Stated problem – Identify each line in the entries below that contains the string "resolution", and copy those lines.

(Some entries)
»»

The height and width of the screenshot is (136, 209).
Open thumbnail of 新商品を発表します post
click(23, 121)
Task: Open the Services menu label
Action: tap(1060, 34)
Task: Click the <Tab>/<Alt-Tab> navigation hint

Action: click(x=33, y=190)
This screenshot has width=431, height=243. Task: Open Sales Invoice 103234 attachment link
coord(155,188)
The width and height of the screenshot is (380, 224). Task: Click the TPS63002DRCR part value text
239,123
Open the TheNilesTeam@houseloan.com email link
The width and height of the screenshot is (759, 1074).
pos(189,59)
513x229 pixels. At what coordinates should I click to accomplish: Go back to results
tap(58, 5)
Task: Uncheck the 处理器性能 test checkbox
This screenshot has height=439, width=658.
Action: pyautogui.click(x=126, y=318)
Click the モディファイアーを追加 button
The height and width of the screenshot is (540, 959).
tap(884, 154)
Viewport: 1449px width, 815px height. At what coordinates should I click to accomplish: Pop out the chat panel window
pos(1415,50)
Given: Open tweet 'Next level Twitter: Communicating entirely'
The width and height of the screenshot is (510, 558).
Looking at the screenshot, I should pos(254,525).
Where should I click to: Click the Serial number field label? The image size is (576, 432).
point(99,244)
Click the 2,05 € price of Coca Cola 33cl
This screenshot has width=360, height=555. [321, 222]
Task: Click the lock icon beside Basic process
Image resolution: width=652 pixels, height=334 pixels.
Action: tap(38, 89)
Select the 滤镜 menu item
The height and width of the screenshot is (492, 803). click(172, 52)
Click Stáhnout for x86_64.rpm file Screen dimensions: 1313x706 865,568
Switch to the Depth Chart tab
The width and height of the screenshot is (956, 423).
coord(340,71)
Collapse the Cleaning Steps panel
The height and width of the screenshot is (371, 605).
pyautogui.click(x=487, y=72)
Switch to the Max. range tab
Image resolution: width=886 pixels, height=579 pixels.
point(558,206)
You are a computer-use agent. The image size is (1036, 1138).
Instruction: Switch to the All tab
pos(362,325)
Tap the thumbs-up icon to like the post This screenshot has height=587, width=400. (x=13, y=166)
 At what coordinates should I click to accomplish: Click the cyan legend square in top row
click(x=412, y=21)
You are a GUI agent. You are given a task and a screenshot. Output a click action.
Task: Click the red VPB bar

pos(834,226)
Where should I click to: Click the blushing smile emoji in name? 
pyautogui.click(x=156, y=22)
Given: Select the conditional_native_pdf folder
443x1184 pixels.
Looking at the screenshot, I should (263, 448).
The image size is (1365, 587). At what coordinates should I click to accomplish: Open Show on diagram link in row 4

««

Task solution –
Image resolution: width=652 pixels, height=334 pixels.
Image resolution: width=886 pixels, height=579 pixels.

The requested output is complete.